What`s New in Java 1.5 Tiger? - Taking Advantage of Better Unicode (Page 5 of 6 )
While many of the features in this chapter and the rest of the book focus on entirely new features, there are occasions where Tiger has simply evolved. The most significant of these is Unicode support. In pre-Tiger versions of Java, Unicode 3.0 was supported, and all of these Unicode characters fit into 16 bits (and therefore a char). Things are different, now, so you’ll need to understand a bit more.
How do I do that?
In Tiger, Java has moved to support Unicode 4.0, which defines several characters that don’t fit into 16 bits. This means that they won’t fit into a char acters inchar, and that has some far-reaching consequences. You’ll have to use int to represent these characters, and as a result methods like Character.isUpperCase() and Character.isWhitespace() now have variants that accept int arguments. So if you’re needing values in Unicode 3.0 that are not available in Unicode 3.0, you’ll need to use these new methods..
What just happened?
To really grasp all this, you have to understand a few basic terms:
codepoint
A codepoint is a number that represents a specific character. As an example, 0x3C0 is the codepoint for the symbol π.
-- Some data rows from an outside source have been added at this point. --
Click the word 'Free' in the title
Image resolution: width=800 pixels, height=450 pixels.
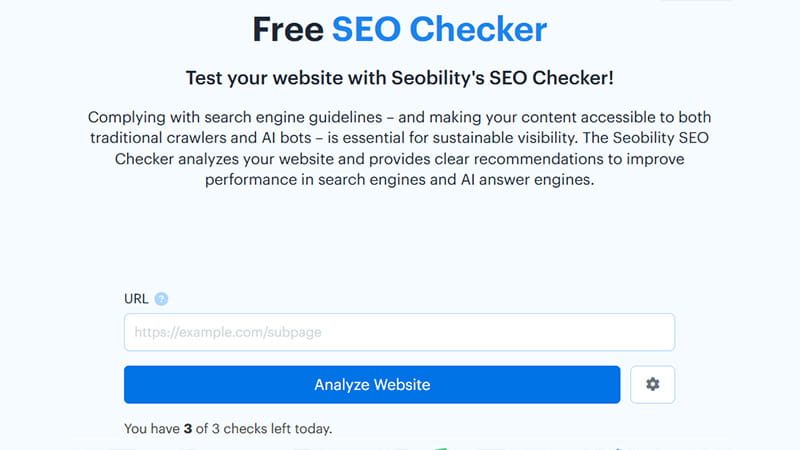[288, 29]
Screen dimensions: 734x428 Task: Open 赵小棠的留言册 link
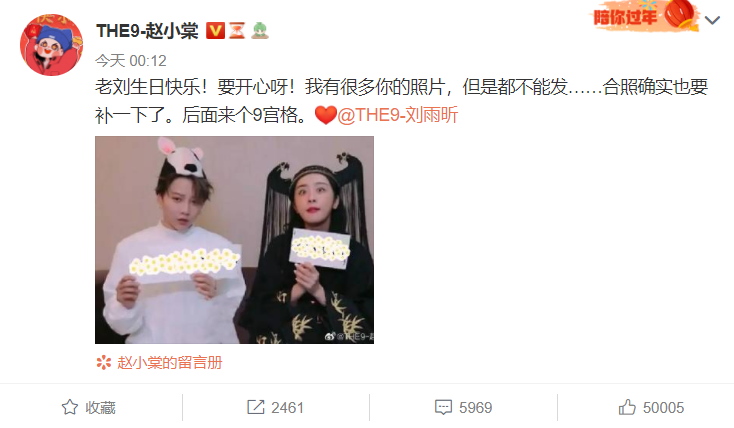point(169,362)
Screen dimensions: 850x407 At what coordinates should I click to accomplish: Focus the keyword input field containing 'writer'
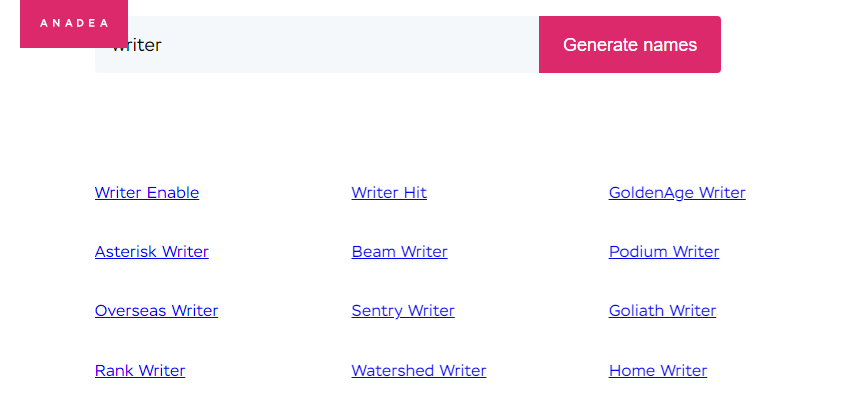pos(317,44)
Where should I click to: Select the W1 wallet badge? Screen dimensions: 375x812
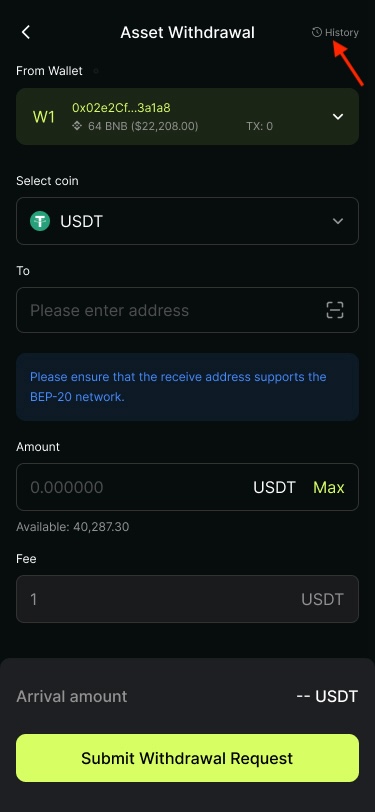(x=44, y=117)
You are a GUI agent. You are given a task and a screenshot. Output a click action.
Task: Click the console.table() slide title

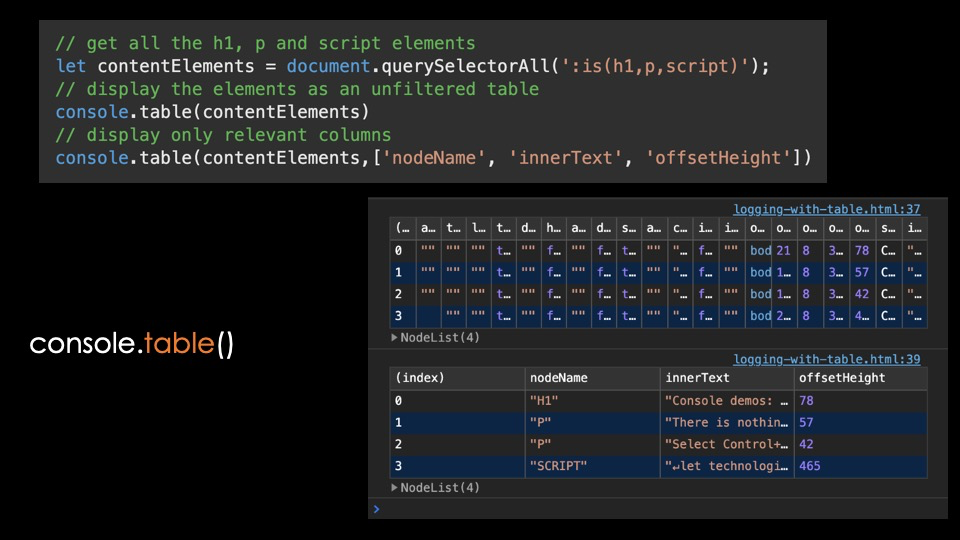[x=132, y=345]

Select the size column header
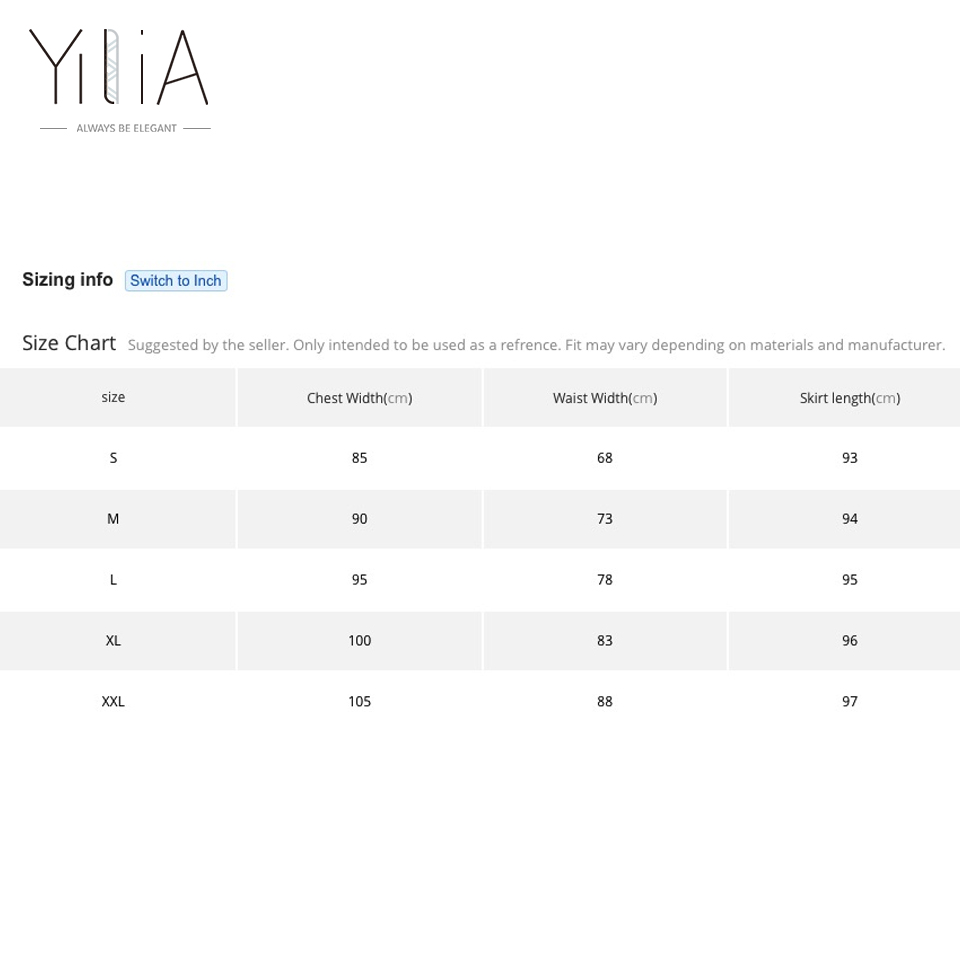point(113,397)
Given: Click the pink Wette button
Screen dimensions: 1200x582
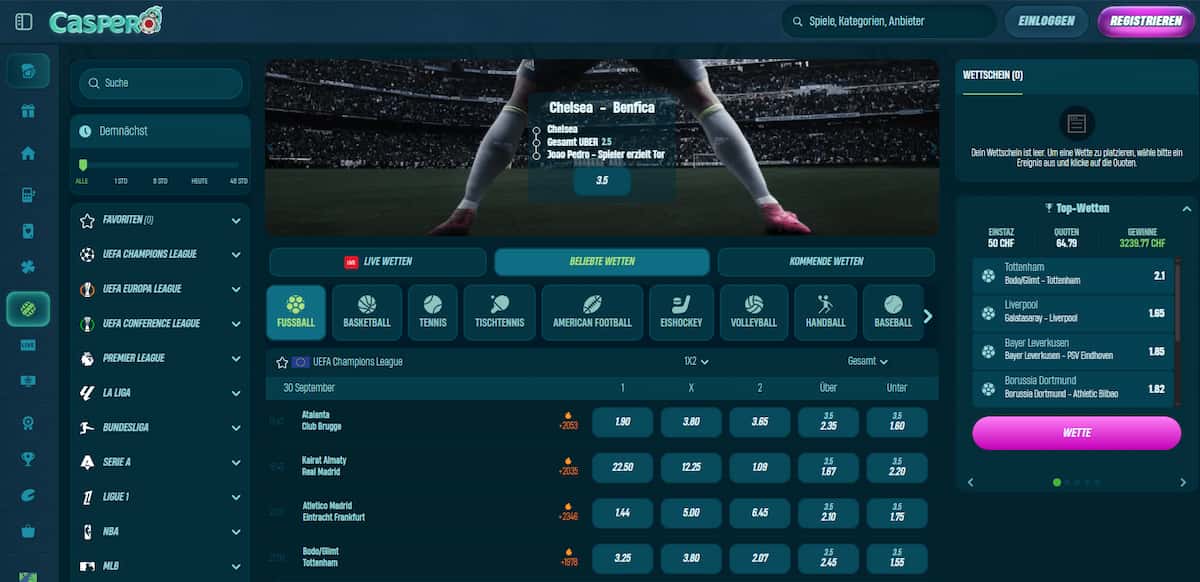Looking at the screenshot, I should 1076,433.
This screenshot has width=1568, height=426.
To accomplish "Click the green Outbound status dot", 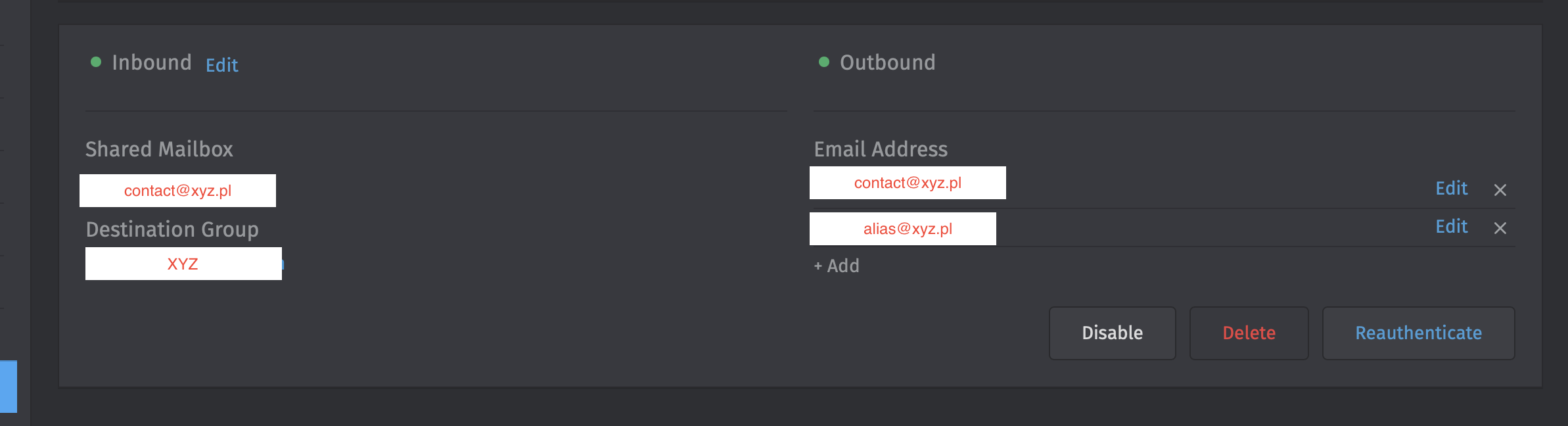I will [x=823, y=62].
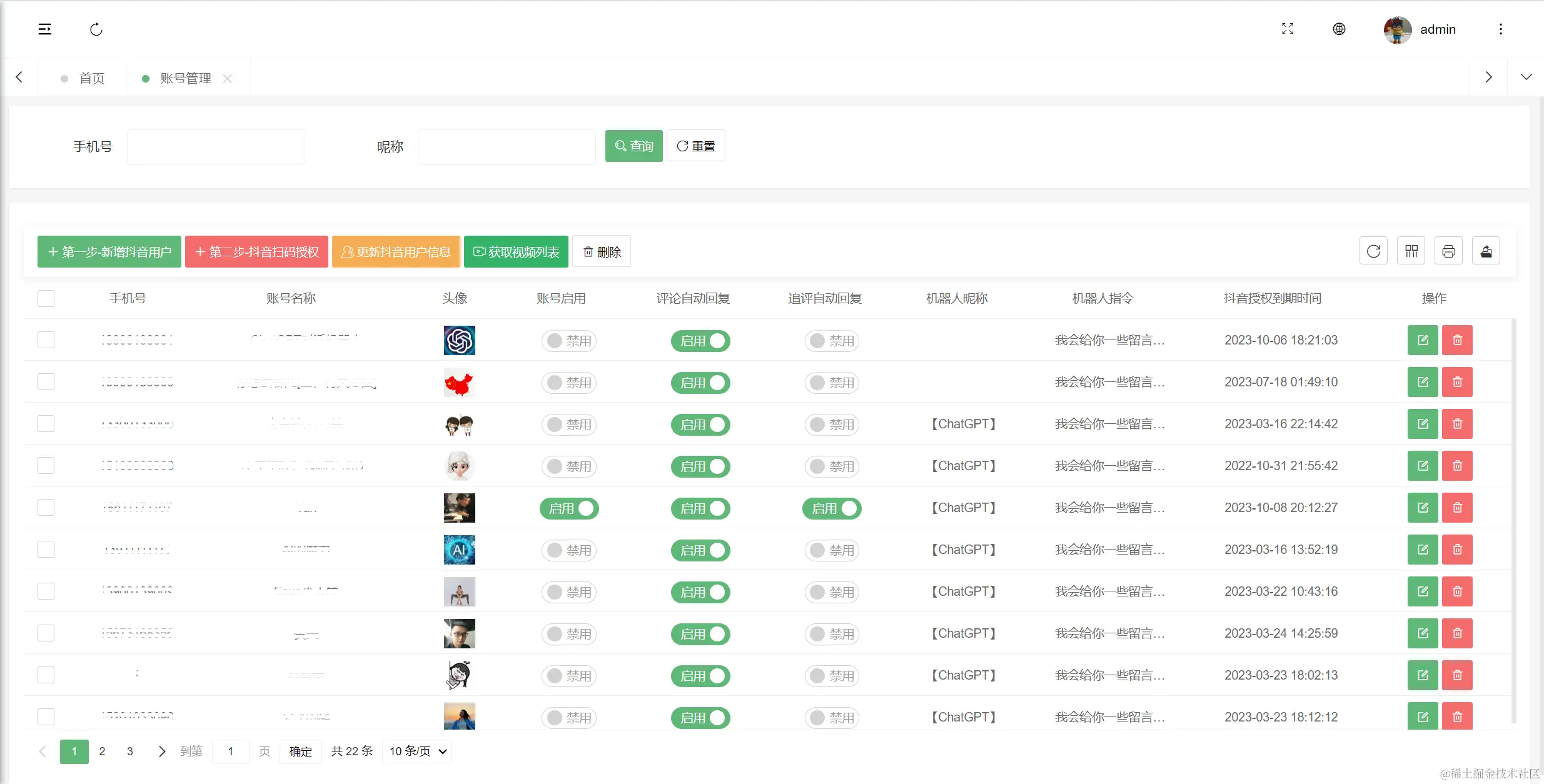Click the table refresh icon button
This screenshot has height=784, width=1544.
pyautogui.click(x=1373, y=251)
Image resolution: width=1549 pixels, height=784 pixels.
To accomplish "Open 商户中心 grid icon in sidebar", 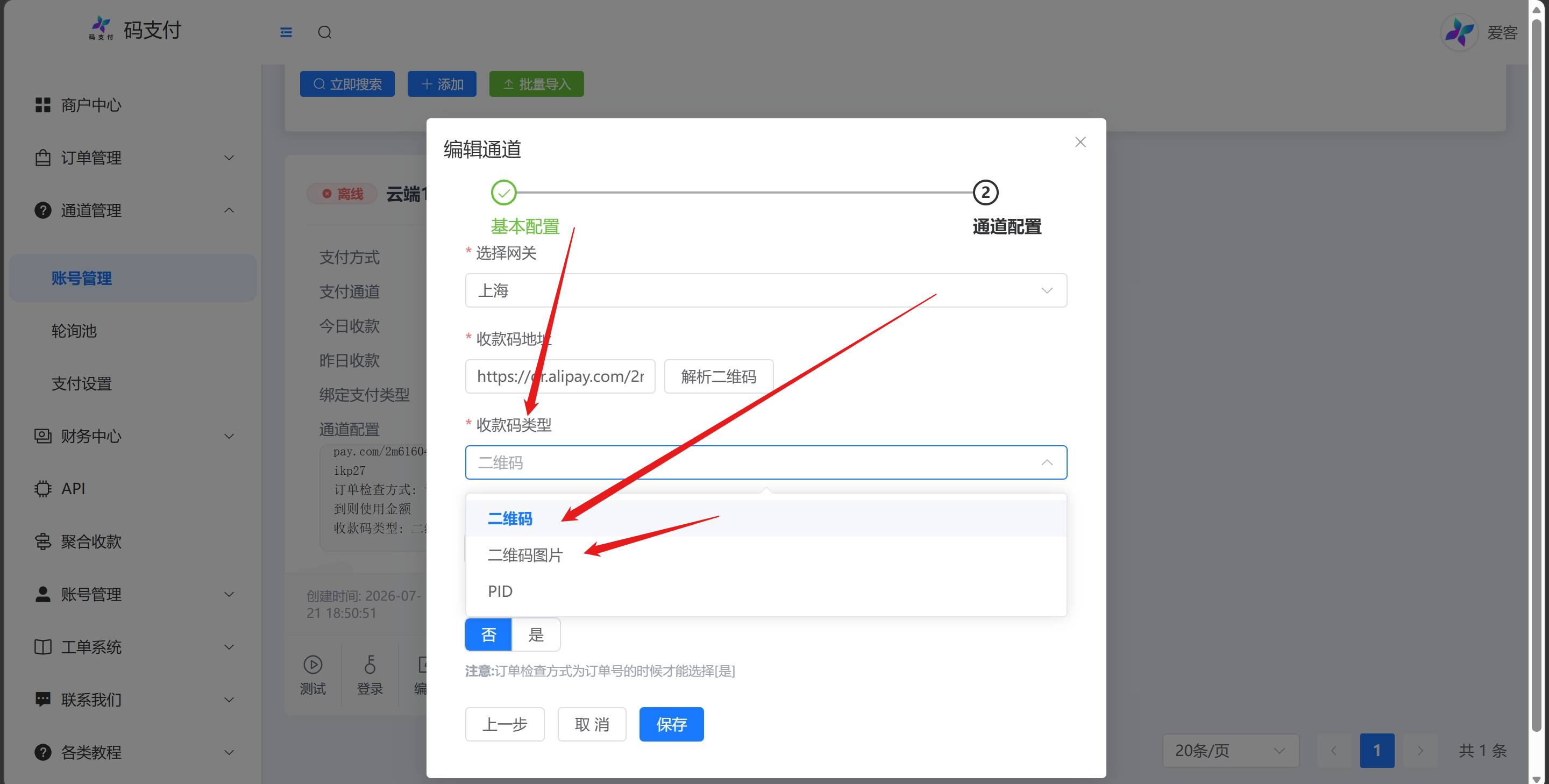I will click(42, 105).
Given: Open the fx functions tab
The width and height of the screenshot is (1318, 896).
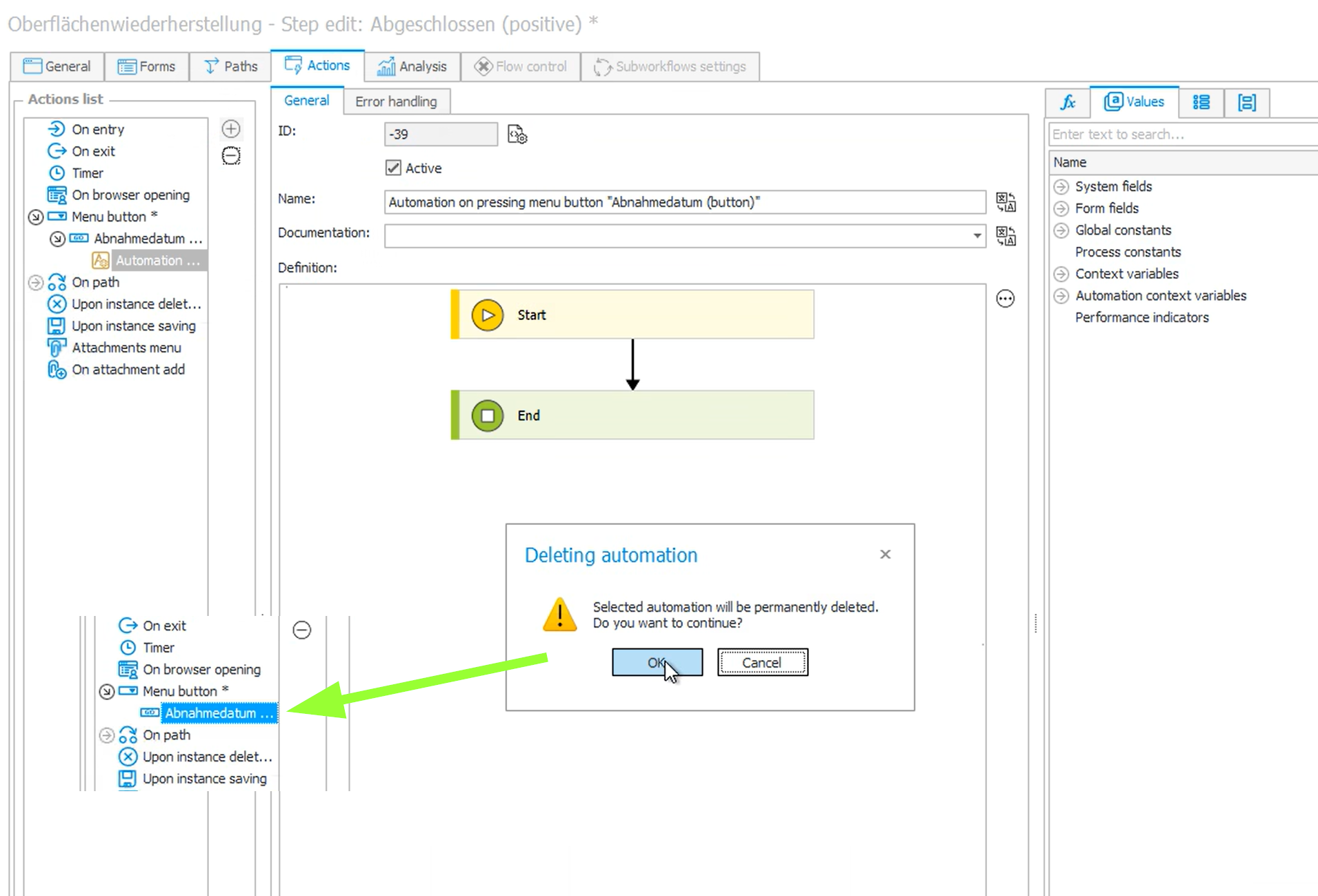Looking at the screenshot, I should coord(1068,103).
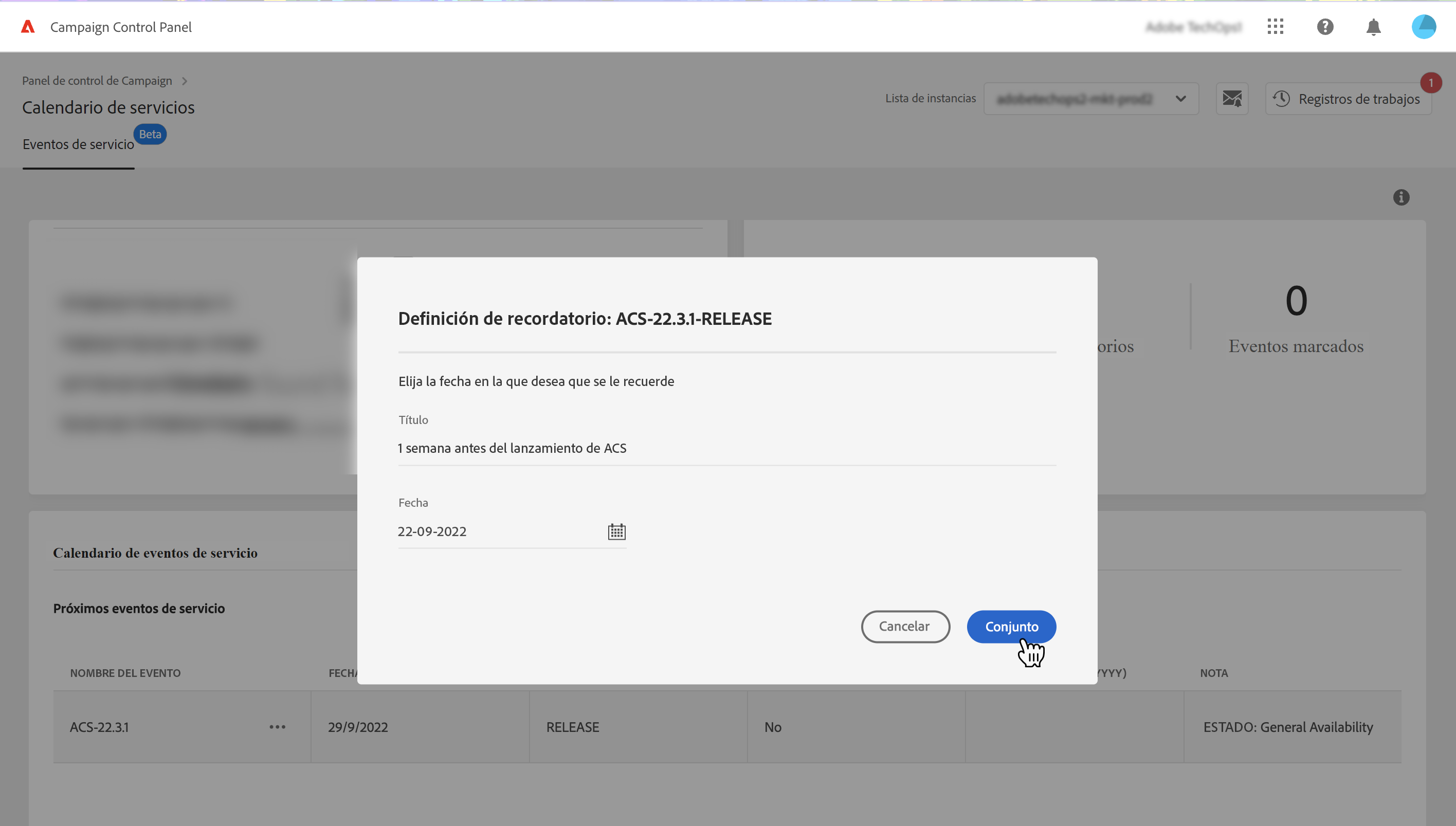Click the Título input field
The height and width of the screenshot is (826, 1456).
(726, 448)
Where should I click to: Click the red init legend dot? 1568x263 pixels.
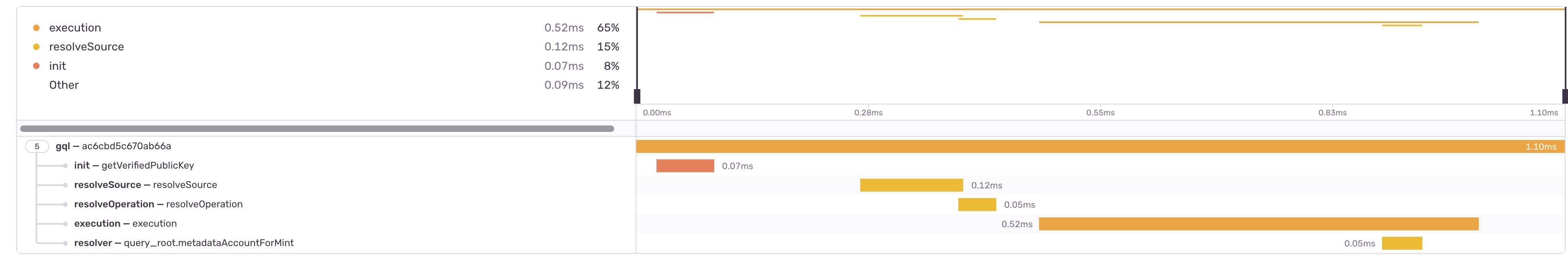(37, 66)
Basic Multilingual Plan (BMP)
The BMP is all Unicode codepoints from \u0000 through \uFFFF. All of these codepoints fit into a Java char.
supplementary characters
These are the Unicode codepoints that fall outside of the BMP. There are 21-bit codepoints, with hex values from 010000 through 10FFFF, and must be represented by an int.
A char, then, represents a BMP Unicode codepoint. To get all the supplementary characters in addition to the BMP, you need to use an int. Of course, only the lowest 21 bits are used, as that’s all that is needed; the upper 21 bits are zeroed out.
All this assumes that you’re dealing with these characters in isolation, though, and that’s hardly the only use-case. More often, you’ve got to use these characters within the context of a larger String. In those situations, an int doesn’t fit, and instead two char values are encoded, and called a surrogate pair when linked like this. The first char is from the high-surrogates range (\uD800-\uDBFF), and the second char is from the low-surrogates range (\uDC00-\uDFFF). The net effect is that the number of chars in a String is not guaranteed to be the number of codepoints. Sometimes two chars represent a single codepoint (Unicode 4.0), and sometimes they represent two codepoints (Unicode 3.0).